Sin duda una de las figuras más importantes, si no la más, surgida en el cine francés de la última década, Olivier Marchal ha irrumpido como un maestro del género negro que bebe tanto de la larga tradición del polar como de los grandes del thriller universal, plasmando en el proceso una fuerte personalidad. La impronta en el género de este ex-policía debió comenzar a marcarse con su participación como asesor, guionista y/o actor en diversas teleseries policíacas en su país. Desde 2002, cuatro largometrajes y dos series— que se pueden apreciar como sendas películas de muy larga duración—, excelentes en el peor de los casos, suponen el actual legado de un autor cuya sombra pesa sobre casi todos los que hoy se acercan al thriller en Francia. Así se aprecia en las muestras de gente como Frédéric Schoendoerffer o Fred Cavayé, con los que Marchal ha trabajado directamente, o en un film tan curioso como La horda (La horde, Yannick Dahan y Benjamin Rocher, 2009), en el que los policías que se enfrentan a la invasión zombie de un edifico franco parecen salidos de la misma Asuntos pendientes (36 Quai des Orfèvres, Marchal, 2004).

Decantado hasta el momento hacia el lado del flic, que es el que conoce de primera mano, el autor de MR 73 (2008) lanza ahora su mirada hacia los criminales, aunque cierto es que los policías del creador de Flics (2008) y Braquo (2009) nunca han sido personajes de una sola pieza en términos legales. Su última obra es la crónica en dos tiempos del auge, caída y redención de Edmond “Momon” Vidal, un gitano lionés que operó en los años de plomo europeos, cuando la Guerra Fría sumaba grados positivos en el asfalto del viejo continente. Una pieza más en el puzzle, sobre una época y un lugar, que conforman propuestas tan estimulantes como Romanzo Criminale (Michele Placido, 2005), el díptico sobre Jacques Mesrine realizado por Jean François Richet en 2008, Vallanzasca: Gli angeli del male (Placido, 2010) o Carlos (Olivier Assayas, 2010). Unos años en que guerrilleros, quinquis, maderos y terroristas de Estado se confundían y conjugaban en todas sus posibles variantes.

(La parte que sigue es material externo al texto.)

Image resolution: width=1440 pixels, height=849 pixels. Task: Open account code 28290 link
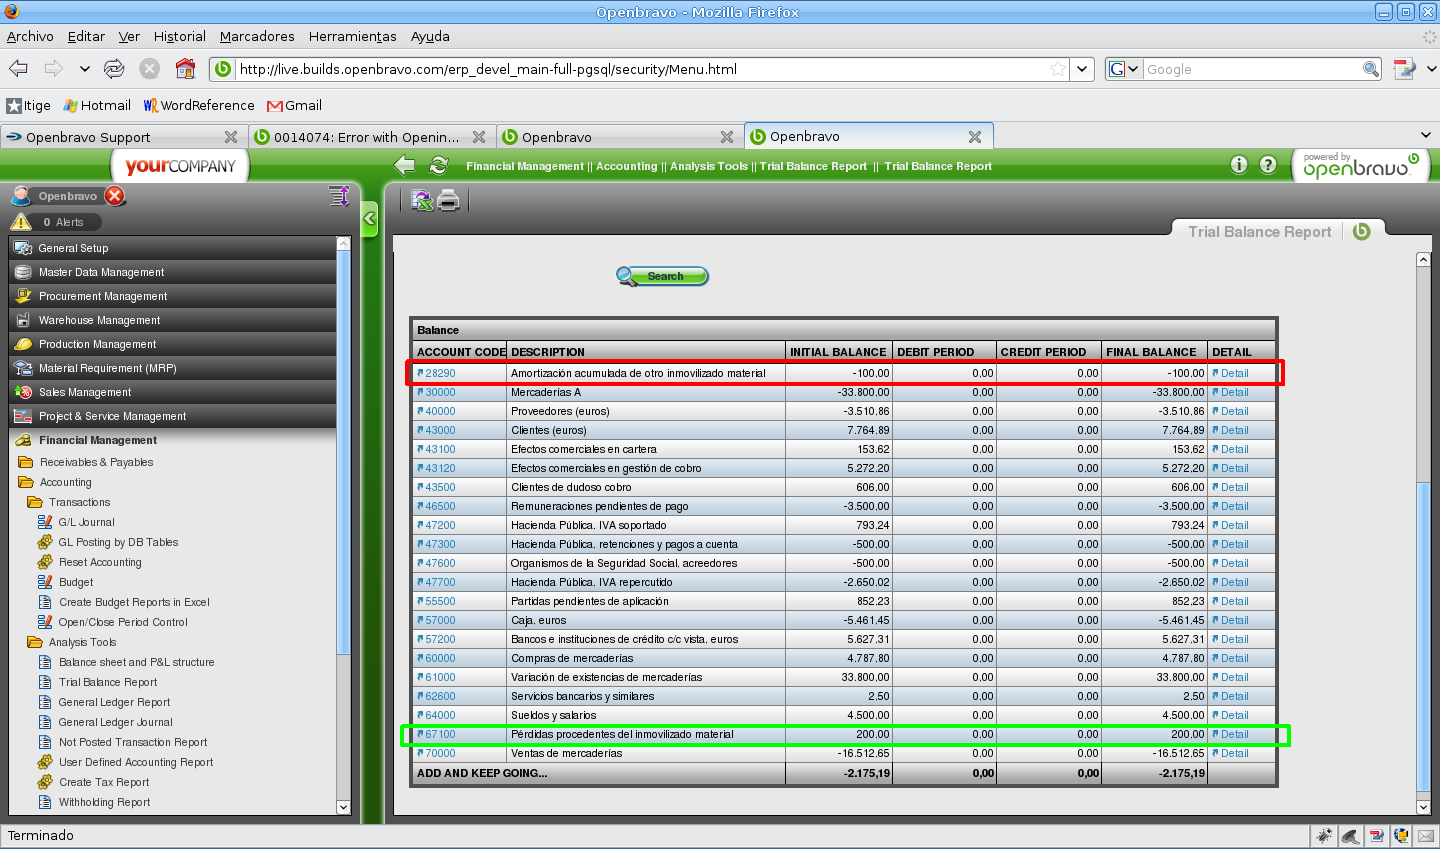coord(440,373)
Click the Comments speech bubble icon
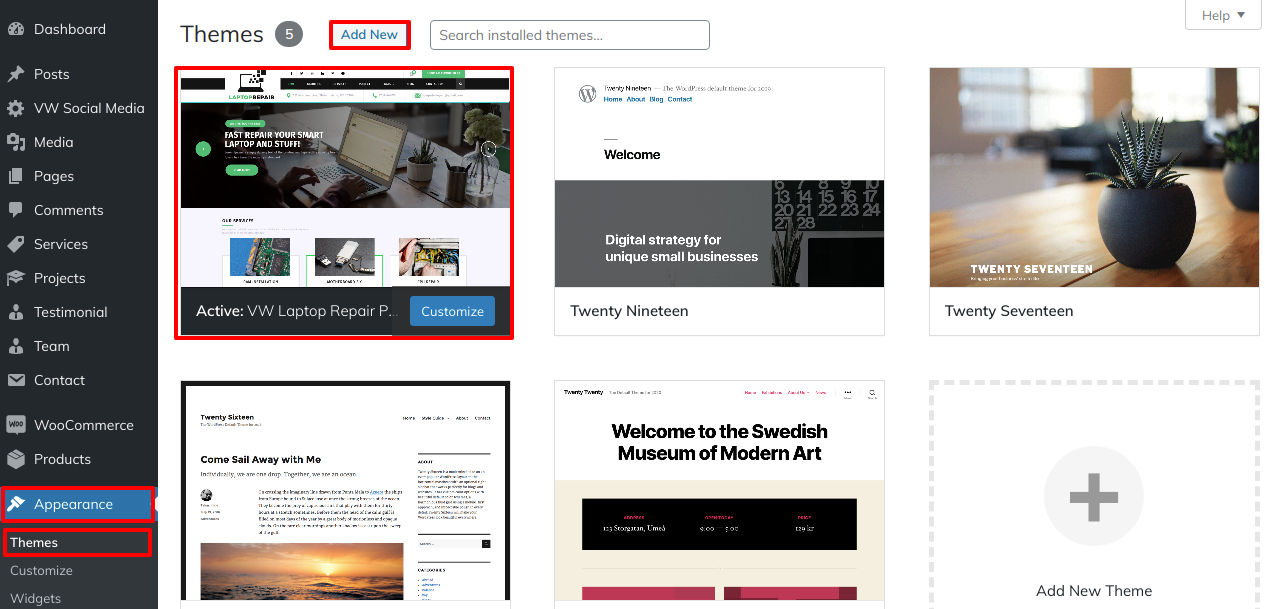The width and height of the screenshot is (1265, 609). [x=16, y=210]
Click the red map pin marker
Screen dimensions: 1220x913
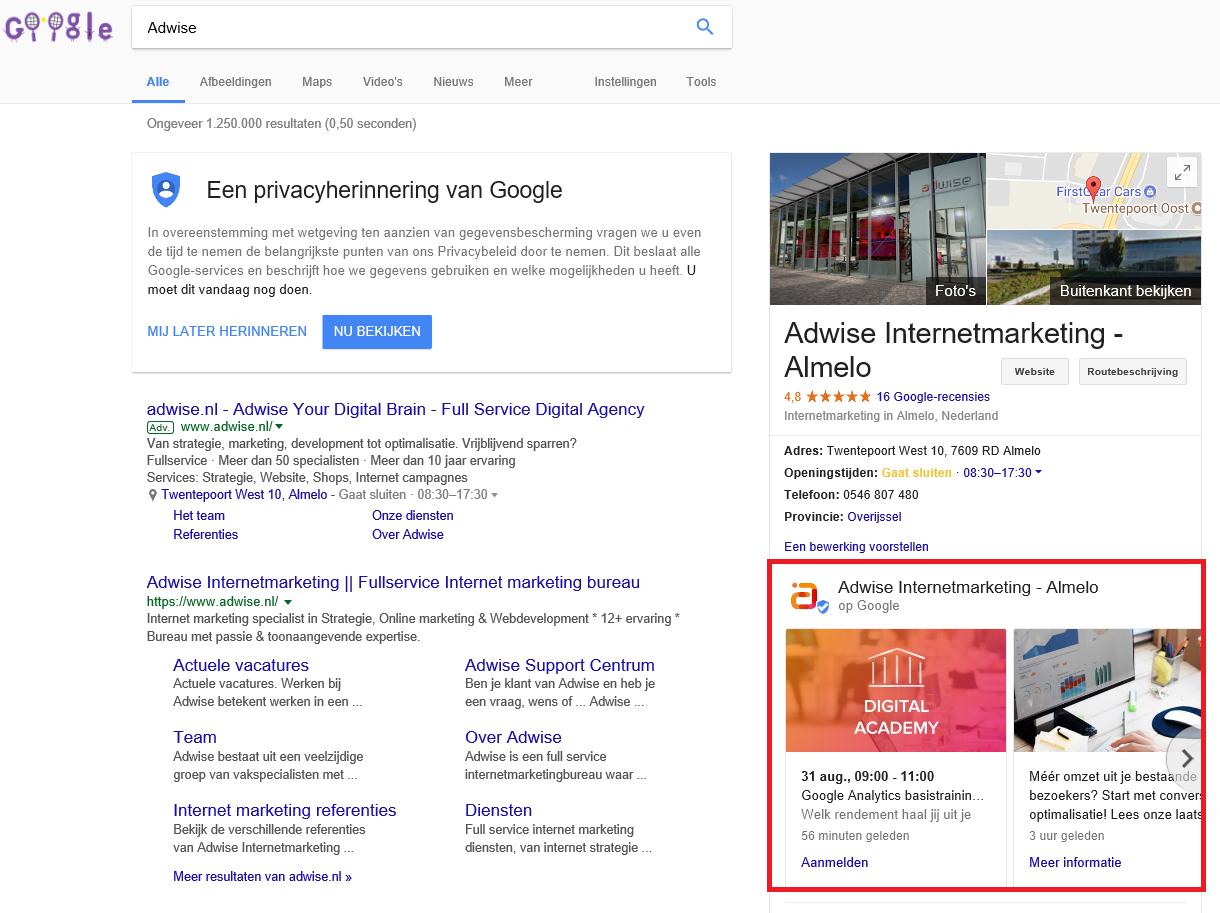tap(1093, 187)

Les Lyonnais es también un relato sobre la lealtad, tema presente en la práctica totalidad de la obra marchaliana, con juicios morales pero sin empañar el respeto y el cariño a los personajes. En ese sentido, el firmante de Gangsters (2002) entrega una joya a la altura de dos de sus casi seguros maestros: Sergio Leone y José Giovanni. Aquí Marchal esculpe unos sujetos que se definen por sus acciones, sus concisos y contundentes diálogos y por unos rostros tallados en piedra. Esa concisión se contagia al montaje, aligerado a última hora en una acertada decisión que da al conjunto una brillante parquedad narrativa, salpicada por las mejores secuencias de acción que se puedan filmar en el cine europeo actual. Solo Michael Mann en Estados Unidos, y únicamente cuando está inspirado, compite en este terreno con Marchal.

Memorable de nuevo el reparto, con incorporaciones a la colección de rostros habituales en el cine del girondino. Entre los reincidentes, el estoico Gerard Lanvin (aunque anteriormente solo habían coincidido como intérpretes), un inmenso Daniel Duval, un solvente Francis Renaud y el siempre espeluznante Fraçois Levantal. Entre los nuevos fichajes, unos Laurent Fernandez, Patrick Catalifo y Lionnel Astier que se han ganado un lugar en la banda y un inquietante Tchéky Karyo que parece el fantasma apaciguado del mejor Klaus Kinski (demostrando lo mucho que en el uso de los rostros se parece Marchal a Leone).